When Bayesian Uncertainty Becomes Memory - A Path to Continual Learning

“Knowing what you don’t know” is a phrase that’s often misunderstood in Bayesian deep learning. The naive interpretation is that a model simply becomes uncertain when it encounters data different from its training set. In reality, a Bayesian model’s “knowledge” is initially governed by its prior — an abstract construct that’s usually far from human-interpretable. So while the model may know what it doesn’t know, we humans often don’t know what it knows.

Towards the end of my PhD, I was working with my friend and co-author Francesco D’Angelo on a paper exploring this very issue (D’Angelo* & Henning*, 2021). In this blog post, I discuss how the notion of “knowing what you don’t know” becomes meaningful for continual learning once uncertainty is directly tied to the observed training data. In our paper, we illustrate examples where epistemic uncertainty begins to mirror the underlying data distribution.

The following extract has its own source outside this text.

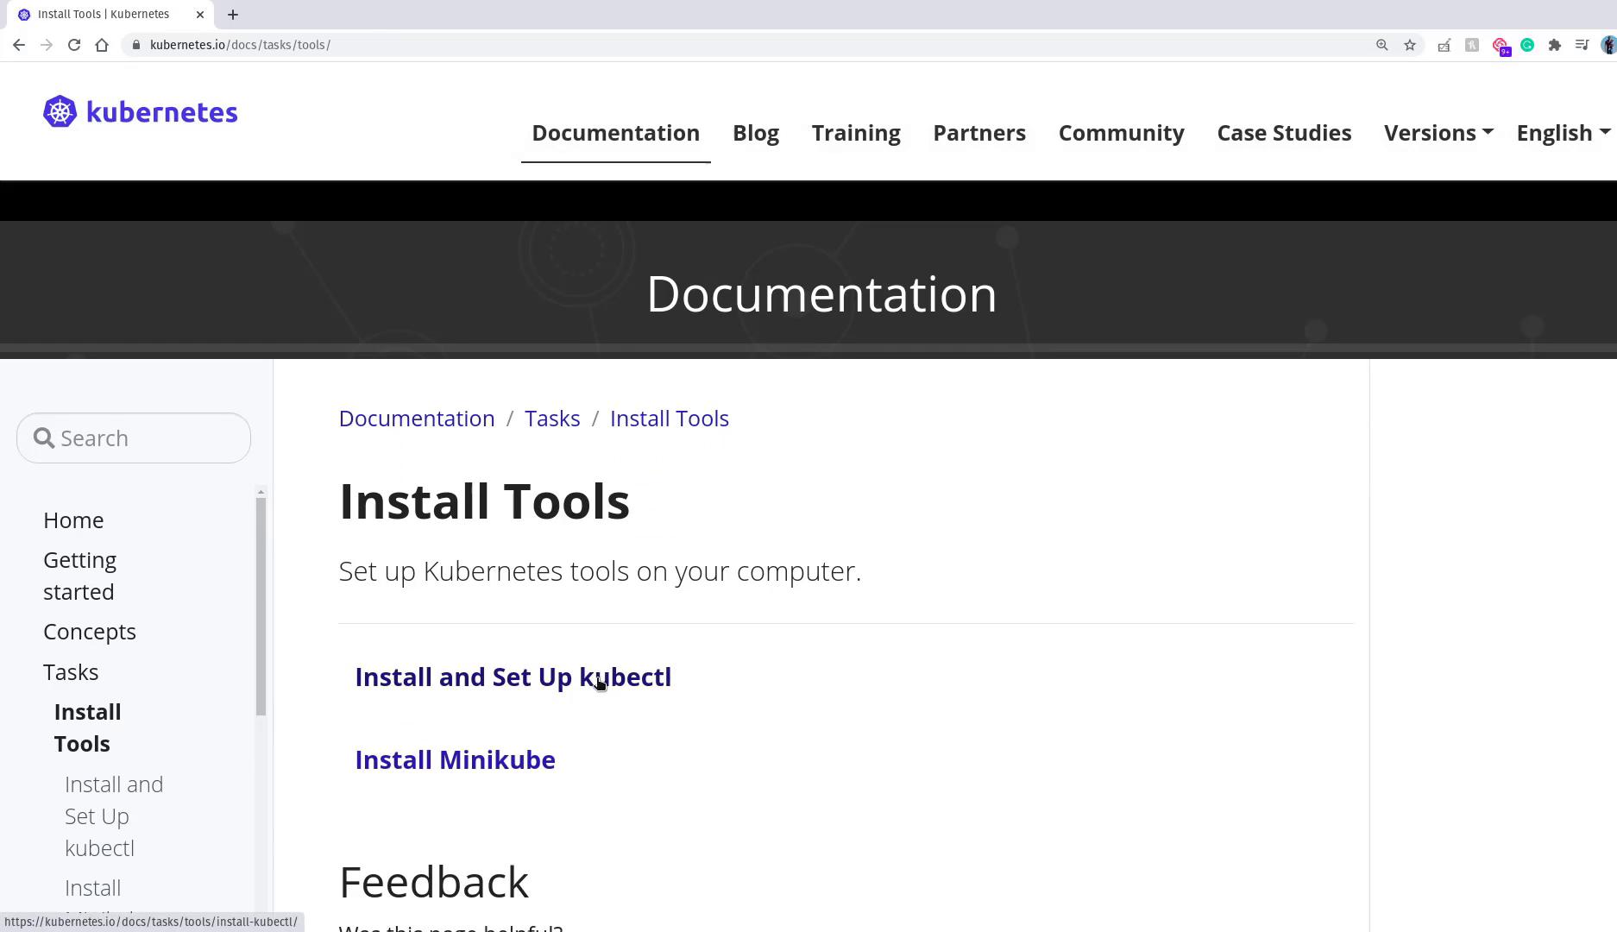
Task: Open a new tab with the plus button
Action: pyautogui.click(x=233, y=15)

This connection gives uncertainty a generative flavor. And when uncertainty becomes generative, something profound happens — continual learning is solvable as a side product. If uncertainty reflects the density of what has been learned, then sampling from regions of low uncertainty is equivalent to replaying what the model already knows. That’s the essence of what we called uncertainty-based replay.

A Short Detour: Bayesian Learning and Continual Learning

For a proper introduction to Bayesian statistics and continual learning, see Chapters 3 and 4 of my thesis: (Henning, 2022).

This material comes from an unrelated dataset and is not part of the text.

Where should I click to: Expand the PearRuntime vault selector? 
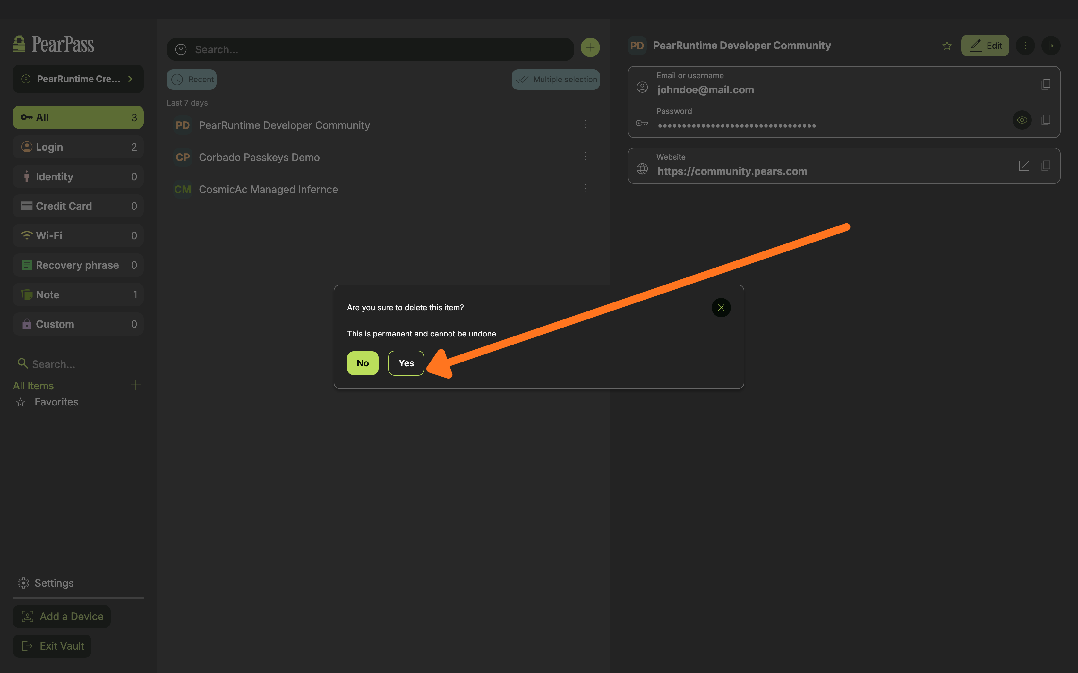click(78, 79)
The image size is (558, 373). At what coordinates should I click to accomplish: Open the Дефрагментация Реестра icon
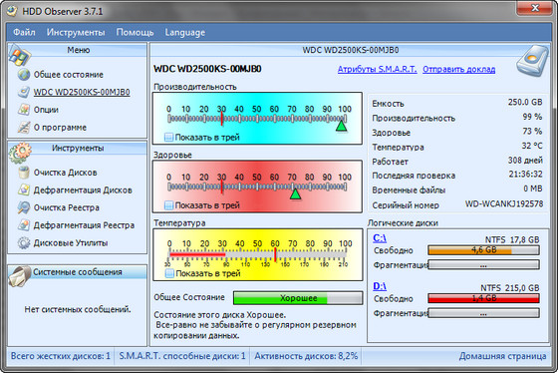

Continual learning is usually described as the challenge of learning a sequence of tasks — say, recognizing trees, then flowers, then animals — without forgetting what came before. Most machine-learning models struggle because learning a new task often overwrites parameters acquired from previous tasks, causing catastrophic forgetting.

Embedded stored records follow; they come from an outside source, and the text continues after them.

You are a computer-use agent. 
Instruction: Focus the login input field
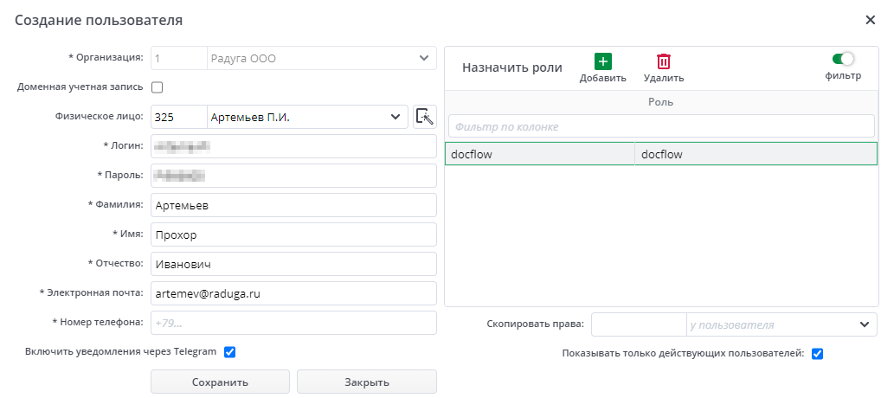click(x=293, y=146)
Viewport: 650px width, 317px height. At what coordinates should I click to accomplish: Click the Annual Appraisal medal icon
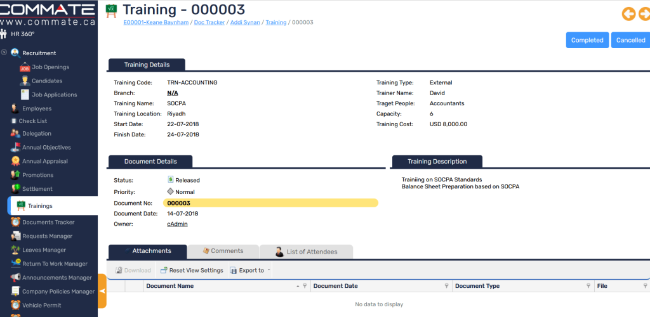[x=15, y=161]
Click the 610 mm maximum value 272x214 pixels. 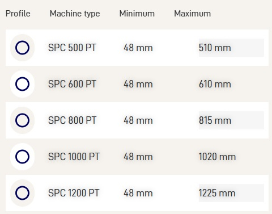[215, 84]
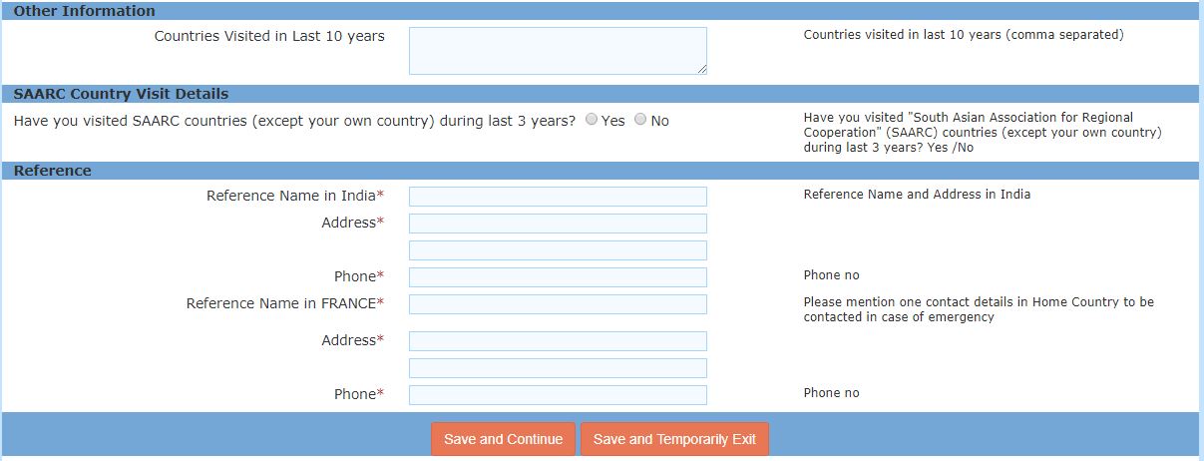Focus Phone field under India reference
This screenshot has width=1204, height=461.
pos(558,277)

In principle, Bayesian statistics already offers a mathematically elegant solution. The recursive Bayesian update tells us exactly how to incorporate new data:

\[p(\mathbf{w} \mid D_{1:t}) \propto p(D_t \mid \mathbf{w}) p(\mathbf{w} \mid D_{1:t-1})\]

This formula says: use your previous posterior as the new prior — the old knowledge naturally carries forward.

If we could compute this update exactly, continual learning would be solved. The model would integrate new information while preserving everything it had already learned. But in practice, these updates are intractable for complex models, and approximations like variational inference or Monte Carlo sampling often fail to capture true posteriors.

In this post, we explore a different perspective: instead of trying to solve the Bayesian update, we use Bayesian uncertainty itself as a tool for continual learning.

It’s a method that only works if the prior is chosen just right — but when that’s the case, uncertainty itself becomes memory.

When Uncertainty Becomes Generative

What a Bayesian model “doesn’t know” depends entirely on the prior (the assumptions it carries before seeing any data). A good prior encodes an inductive bias: it guides generalization, shapes how the model extrapolates from few examples, and defines what kind of uncertainty is meaningful.

In Bayesian neural networks, however, priors are typically defined in weight space, often as zero-mean Gaussian distributions. This is mathematically convenient but conceptually arbitrary. Its effect in function space, where the model actually operates, is unpredictable and usually meaningless.

As a result, the model’s uncertainty tells us little about the structure of the data it has seen — it’s just variance around arbitrary parameter settings.

But there’s another way to think about priors. Suppose we choose a prior that reflects the data distribution — one that, once updated with real examples, concentrates uncertainty along the data manifold. Then the posterior uncertainty ceases to be an abstract measure of ignorance. It becomes a map of experience.

In this view, uncertainty isn’t merely epistemic; it’s generative. Sampling from it can recreate plausible variations of what the model has already seen.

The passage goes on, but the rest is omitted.